O Best Party desenvolveu um programa de governo criativo enraizado em estratégias artísticas, que vão do dadaísmo à internacional situacionista; suas promessas eleitorais eram: Eliminar a droga dentro do parlamento para 2020 – Subvenções sociais para os fracassados – Toalhas grátis nas piscinas públicas; prometiam que Reykjavík voltaria a ter toda a sua “onda” e acrescentavam “podemos prometer mais, já que de qualquer forma não vamos cumprir”.
O candidato, artista e reconhecido humorista Jón Gnarr, se apresentou habilmente diante das câmeras fazendo a oratória chata e vazia dos políticos “normais”. Indicava que a sua candidatura era séria, com um discurso grandiloqüente chamado “transparência sustentável”. Em outras palavras, prometendo um programa transparente; com corrupção, mas transparente.

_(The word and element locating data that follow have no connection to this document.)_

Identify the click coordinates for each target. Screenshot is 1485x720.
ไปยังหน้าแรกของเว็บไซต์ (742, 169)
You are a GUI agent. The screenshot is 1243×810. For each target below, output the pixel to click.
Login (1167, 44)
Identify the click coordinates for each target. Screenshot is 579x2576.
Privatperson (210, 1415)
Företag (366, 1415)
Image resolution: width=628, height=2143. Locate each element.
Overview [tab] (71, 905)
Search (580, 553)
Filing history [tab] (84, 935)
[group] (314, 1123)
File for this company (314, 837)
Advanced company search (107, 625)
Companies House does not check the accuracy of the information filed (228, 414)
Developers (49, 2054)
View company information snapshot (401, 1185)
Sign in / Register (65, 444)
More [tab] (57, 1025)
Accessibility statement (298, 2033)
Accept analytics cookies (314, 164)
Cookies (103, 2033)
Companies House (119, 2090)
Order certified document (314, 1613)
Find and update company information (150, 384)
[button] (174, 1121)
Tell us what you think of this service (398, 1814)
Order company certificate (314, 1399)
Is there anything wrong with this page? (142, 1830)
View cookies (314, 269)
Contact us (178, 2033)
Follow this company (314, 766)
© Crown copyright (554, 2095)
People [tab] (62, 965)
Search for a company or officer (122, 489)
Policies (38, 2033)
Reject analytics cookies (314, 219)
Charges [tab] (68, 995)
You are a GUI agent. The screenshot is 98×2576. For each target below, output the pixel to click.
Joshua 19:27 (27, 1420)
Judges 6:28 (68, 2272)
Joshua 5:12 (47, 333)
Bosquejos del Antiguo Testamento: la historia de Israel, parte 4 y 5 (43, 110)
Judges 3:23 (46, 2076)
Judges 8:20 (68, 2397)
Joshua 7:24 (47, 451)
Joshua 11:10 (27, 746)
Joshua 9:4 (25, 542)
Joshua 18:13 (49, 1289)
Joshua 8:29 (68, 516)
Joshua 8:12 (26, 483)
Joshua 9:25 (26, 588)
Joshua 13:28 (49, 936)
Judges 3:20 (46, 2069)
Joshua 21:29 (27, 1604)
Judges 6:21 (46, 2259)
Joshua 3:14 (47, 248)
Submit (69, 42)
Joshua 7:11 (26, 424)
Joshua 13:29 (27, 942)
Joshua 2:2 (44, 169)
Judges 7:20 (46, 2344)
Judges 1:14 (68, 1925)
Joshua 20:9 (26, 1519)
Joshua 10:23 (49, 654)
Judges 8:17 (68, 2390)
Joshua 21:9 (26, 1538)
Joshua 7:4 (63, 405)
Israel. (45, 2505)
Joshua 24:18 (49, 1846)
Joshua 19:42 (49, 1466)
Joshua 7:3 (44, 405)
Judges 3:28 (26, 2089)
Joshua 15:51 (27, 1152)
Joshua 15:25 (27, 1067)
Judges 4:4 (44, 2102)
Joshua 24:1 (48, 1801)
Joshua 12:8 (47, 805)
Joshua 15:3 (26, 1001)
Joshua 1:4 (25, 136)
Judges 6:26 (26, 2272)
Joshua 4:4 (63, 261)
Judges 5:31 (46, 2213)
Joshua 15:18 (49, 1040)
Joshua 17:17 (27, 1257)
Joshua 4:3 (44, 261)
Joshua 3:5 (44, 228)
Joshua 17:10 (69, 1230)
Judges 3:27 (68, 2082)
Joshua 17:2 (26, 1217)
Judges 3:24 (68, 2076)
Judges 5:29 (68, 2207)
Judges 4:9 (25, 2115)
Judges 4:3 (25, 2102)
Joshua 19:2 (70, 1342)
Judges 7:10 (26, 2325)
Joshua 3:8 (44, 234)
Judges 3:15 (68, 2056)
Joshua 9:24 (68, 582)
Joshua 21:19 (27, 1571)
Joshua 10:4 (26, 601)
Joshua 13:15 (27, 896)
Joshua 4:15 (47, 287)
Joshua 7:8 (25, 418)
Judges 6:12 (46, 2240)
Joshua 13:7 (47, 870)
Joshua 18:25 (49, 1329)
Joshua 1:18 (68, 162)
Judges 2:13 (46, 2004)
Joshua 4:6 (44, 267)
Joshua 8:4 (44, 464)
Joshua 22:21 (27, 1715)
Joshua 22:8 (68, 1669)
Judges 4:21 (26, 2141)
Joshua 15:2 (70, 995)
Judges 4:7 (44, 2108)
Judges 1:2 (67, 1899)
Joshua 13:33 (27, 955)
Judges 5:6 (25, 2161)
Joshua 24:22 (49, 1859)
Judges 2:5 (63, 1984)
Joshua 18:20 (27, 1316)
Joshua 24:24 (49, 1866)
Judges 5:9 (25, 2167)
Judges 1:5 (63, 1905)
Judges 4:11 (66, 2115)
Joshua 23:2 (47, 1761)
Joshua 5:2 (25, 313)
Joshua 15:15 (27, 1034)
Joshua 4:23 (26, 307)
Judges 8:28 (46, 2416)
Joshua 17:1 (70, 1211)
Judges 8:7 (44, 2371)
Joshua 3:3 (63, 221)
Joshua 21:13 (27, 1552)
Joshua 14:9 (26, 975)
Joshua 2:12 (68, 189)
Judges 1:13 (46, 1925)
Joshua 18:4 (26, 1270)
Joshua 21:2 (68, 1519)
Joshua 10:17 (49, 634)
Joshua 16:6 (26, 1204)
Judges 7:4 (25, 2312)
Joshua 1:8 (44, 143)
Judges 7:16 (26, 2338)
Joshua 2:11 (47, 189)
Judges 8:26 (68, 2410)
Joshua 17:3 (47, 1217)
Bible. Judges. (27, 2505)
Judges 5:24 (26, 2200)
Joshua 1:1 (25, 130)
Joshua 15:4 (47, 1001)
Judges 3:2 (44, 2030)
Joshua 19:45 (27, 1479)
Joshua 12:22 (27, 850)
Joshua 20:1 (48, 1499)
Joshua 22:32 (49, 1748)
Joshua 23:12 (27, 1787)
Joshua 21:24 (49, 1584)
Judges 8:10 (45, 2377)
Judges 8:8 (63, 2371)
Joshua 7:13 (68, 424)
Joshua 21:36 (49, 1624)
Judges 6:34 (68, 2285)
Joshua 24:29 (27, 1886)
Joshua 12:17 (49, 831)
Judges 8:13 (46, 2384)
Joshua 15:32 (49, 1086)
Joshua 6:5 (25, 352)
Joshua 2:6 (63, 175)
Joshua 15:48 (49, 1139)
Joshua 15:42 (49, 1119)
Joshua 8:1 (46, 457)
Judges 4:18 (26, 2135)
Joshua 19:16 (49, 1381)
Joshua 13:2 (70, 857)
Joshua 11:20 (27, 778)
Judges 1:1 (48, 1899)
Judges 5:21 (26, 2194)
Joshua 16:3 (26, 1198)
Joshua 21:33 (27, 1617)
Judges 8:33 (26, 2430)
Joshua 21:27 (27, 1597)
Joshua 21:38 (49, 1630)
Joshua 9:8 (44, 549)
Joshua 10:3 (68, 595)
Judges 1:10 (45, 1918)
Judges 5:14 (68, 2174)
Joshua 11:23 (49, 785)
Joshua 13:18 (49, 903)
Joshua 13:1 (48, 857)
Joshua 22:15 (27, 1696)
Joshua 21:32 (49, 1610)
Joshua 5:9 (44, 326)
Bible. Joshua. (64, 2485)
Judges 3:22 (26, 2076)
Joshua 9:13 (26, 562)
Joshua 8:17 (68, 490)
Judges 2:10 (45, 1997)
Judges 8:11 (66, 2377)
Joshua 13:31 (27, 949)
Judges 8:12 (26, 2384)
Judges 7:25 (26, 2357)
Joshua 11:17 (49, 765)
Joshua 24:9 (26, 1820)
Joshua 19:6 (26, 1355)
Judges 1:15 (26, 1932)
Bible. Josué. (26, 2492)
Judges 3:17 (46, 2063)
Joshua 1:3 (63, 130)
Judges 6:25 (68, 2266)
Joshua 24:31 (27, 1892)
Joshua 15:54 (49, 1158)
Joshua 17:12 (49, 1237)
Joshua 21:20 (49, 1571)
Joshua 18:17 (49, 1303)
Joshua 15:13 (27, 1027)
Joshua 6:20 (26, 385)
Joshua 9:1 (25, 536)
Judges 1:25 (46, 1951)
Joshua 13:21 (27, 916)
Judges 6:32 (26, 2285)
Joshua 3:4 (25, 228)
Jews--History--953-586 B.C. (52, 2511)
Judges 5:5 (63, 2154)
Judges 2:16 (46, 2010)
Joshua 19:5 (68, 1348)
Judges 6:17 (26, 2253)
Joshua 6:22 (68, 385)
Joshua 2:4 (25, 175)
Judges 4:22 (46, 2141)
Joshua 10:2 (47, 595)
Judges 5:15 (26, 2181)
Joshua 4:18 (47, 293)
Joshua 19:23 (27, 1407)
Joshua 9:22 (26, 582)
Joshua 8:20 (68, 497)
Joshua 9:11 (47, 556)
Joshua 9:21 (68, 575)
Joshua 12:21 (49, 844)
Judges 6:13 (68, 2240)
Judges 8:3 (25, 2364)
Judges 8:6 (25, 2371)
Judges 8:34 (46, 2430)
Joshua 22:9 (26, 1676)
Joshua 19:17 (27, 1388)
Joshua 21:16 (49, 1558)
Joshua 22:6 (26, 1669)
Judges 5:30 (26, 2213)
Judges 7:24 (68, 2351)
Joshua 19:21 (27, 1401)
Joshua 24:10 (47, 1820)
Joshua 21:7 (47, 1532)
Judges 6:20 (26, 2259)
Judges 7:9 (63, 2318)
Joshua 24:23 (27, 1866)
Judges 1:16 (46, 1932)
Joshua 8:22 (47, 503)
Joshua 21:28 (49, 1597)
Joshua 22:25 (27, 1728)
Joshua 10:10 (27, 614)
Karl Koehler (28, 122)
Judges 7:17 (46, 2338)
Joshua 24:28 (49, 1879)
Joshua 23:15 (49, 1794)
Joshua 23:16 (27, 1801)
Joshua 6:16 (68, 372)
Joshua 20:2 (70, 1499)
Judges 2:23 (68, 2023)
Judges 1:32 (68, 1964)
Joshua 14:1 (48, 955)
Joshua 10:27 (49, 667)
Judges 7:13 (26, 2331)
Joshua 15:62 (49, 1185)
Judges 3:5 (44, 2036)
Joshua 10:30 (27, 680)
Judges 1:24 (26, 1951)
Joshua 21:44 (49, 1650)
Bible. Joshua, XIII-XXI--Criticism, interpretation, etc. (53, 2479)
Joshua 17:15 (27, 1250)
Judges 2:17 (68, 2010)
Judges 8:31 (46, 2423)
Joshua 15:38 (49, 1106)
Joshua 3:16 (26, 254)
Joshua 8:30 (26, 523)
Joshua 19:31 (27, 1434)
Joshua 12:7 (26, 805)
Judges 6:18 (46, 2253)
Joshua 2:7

De acordo com Eirikur Bergmann, especialista em ciências políticas, o Best Party tem suas origens num grupo de punks e roqueiros que se juntava nas imediações da estação central de ônibus em Reykjavík nos anos 80. A Islândia era uma sociedade fechada e conservadora naqueles dias. Este era um movimento de rebeldes e de lá saíram os artistas mais criativos da Islândia – disse Bergmann ao Financial Times.
O mais incrível desta história é que o Best Party GANHOU AS ELEIÇÕES e bem a frente dos partidos tradicionais.
Esta vitória coloca em evidência a falta de credibilidade que os políticos e a política têm em si aos olhos de toda a cidadania.
Jón Gnarr, o líder do partido e seu gabinete (artistas, parentes e fracassados) tomaram posse da prefeitura de Reykjavík em 15 de junho passado. Já estão em sua segunda semana de governo.
O atual prefeito Jón Gnarr em seu discurso inaugural prometeu não cumprir com suas disparatadas promessas eleitorais, mas seguindo a política nacional da primeira ministra Jóhanna Sigurðardóttir insistiu em sua idéia de um barco-prisão em alto mar para colocar banqueiros e políticos corruptos. Falou da contínua necessidade de uma revolução cultural (vale notar que a Islândia ainda destina 1.14% do orçamento nacional para a cultura, a porcentagem mais alta comparada a qualquer outra nação). Também disse sobre os valores humanos – o direito de viver e a responsabilidade de deixar viver – ressaltando a urgência de mudar a sociedade desde suas bases, explorando as idéias do anarquismo sob a lupa de um surrealismo socialista.
A primeira ministra
Jóhanna Sigurðardóttir é uma ex-aeromoça de 66 anos que ocupou durante oito anos o Ministério de Assuntos Sociais e assumiu de forma interina a máxima liderança de seu país durante a crise de fevereiro de 2009. Meses mais tarde, por voto público, foi confirmada em seu cargo, nas eleições de abril de 2009.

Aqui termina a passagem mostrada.